Take the records below and retype them line by line, from the first line through the one containing "This screenshot has width=787, height=596."; stop there.

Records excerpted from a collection
╔══
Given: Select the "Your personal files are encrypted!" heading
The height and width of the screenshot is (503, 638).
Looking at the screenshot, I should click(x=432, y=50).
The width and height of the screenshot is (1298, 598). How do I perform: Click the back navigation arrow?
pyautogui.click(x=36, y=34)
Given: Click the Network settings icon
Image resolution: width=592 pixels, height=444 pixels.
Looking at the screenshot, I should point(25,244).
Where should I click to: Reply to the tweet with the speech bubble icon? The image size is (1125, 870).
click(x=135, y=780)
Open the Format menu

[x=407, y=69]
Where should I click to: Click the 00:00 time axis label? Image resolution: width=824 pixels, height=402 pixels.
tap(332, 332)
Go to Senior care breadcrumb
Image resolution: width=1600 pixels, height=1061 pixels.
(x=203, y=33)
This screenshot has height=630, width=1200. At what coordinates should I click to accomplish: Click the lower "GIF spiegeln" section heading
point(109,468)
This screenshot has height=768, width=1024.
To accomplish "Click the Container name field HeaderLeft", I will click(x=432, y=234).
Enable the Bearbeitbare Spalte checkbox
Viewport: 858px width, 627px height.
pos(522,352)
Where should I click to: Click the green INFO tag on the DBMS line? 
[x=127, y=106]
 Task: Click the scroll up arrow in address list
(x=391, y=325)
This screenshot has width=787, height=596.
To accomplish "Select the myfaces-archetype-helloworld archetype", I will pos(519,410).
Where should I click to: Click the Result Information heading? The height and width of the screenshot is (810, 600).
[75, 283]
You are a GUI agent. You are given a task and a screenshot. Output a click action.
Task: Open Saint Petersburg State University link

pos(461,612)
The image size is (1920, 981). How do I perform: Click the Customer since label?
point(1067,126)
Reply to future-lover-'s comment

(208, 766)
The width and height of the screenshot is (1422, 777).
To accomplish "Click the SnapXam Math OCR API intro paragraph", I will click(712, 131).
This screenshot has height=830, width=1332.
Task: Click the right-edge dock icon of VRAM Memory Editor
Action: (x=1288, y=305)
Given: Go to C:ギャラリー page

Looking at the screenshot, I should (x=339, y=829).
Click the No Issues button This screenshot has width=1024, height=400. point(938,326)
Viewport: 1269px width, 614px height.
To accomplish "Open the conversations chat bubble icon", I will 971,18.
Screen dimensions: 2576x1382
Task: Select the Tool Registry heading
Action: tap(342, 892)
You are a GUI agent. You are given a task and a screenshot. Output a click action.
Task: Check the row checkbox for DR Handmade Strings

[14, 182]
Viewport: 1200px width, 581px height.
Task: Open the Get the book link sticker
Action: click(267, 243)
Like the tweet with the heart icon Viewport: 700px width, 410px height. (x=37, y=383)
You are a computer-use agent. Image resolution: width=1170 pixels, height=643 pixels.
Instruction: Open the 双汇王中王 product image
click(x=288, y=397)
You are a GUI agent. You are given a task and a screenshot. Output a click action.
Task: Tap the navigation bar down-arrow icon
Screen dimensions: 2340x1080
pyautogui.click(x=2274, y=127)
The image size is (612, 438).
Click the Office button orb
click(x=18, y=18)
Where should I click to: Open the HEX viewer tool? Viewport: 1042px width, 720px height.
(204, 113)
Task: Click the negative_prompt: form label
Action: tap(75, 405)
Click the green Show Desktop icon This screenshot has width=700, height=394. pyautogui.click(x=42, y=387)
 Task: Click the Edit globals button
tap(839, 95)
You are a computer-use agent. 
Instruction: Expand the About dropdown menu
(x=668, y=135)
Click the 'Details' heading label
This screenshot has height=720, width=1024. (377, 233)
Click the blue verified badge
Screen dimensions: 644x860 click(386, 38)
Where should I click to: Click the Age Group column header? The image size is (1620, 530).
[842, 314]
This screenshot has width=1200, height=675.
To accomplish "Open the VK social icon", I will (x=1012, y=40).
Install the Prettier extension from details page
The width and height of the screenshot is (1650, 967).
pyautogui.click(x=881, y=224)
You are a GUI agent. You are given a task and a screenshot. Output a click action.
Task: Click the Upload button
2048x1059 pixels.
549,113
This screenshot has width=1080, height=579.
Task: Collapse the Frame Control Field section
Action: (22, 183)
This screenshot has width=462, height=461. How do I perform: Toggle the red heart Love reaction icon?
╚══
__FINAL ANSWER__:
Given: Select the "Your personal files are encrypted!" heading
The height and width of the screenshot is (503, 638).
Looking at the screenshot, I should click(x=432, y=50).
The width and height of the screenshot is (1298, 598). How do I perform: Click the back navigation arrow?
pyautogui.click(x=36, y=34)
Given: Click the Network settings icon
Image resolution: width=592 pixels, height=444 pixels.
Looking at the screenshot, I should point(25,244).
Where should I click to: Reply to the tweet with the speech bubble icon? The image size is (1125, 870).
click(x=135, y=780)
Open the Format menu

[x=407, y=69]
Where should I click to: Click the 00:00 time axis label? Image resolution: width=824 pixels, height=402 pixels.
tap(332, 332)
Go to Senior care breadcrumb
Image resolution: width=1600 pixels, height=1061 pixels.
(x=203, y=33)
This screenshot has height=630, width=1200. At what coordinates should I click to accomplish: Click the lower "GIF spiegeln" section heading
point(109,468)
This screenshot has height=768, width=1024.
To accomplish "Click the Container name field HeaderLeft", I will click(x=432, y=234).
Enable the Bearbeitbare Spalte checkbox
Viewport: 858px width, 627px height.
pos(522,352)
Where should I click to: Click the green INFO tag on the DBMS line? 
[x=127, y=106]
 Task: Click the scroll up arrow in address list
(x=391, y=325)
This screenshot has width=787, height=596.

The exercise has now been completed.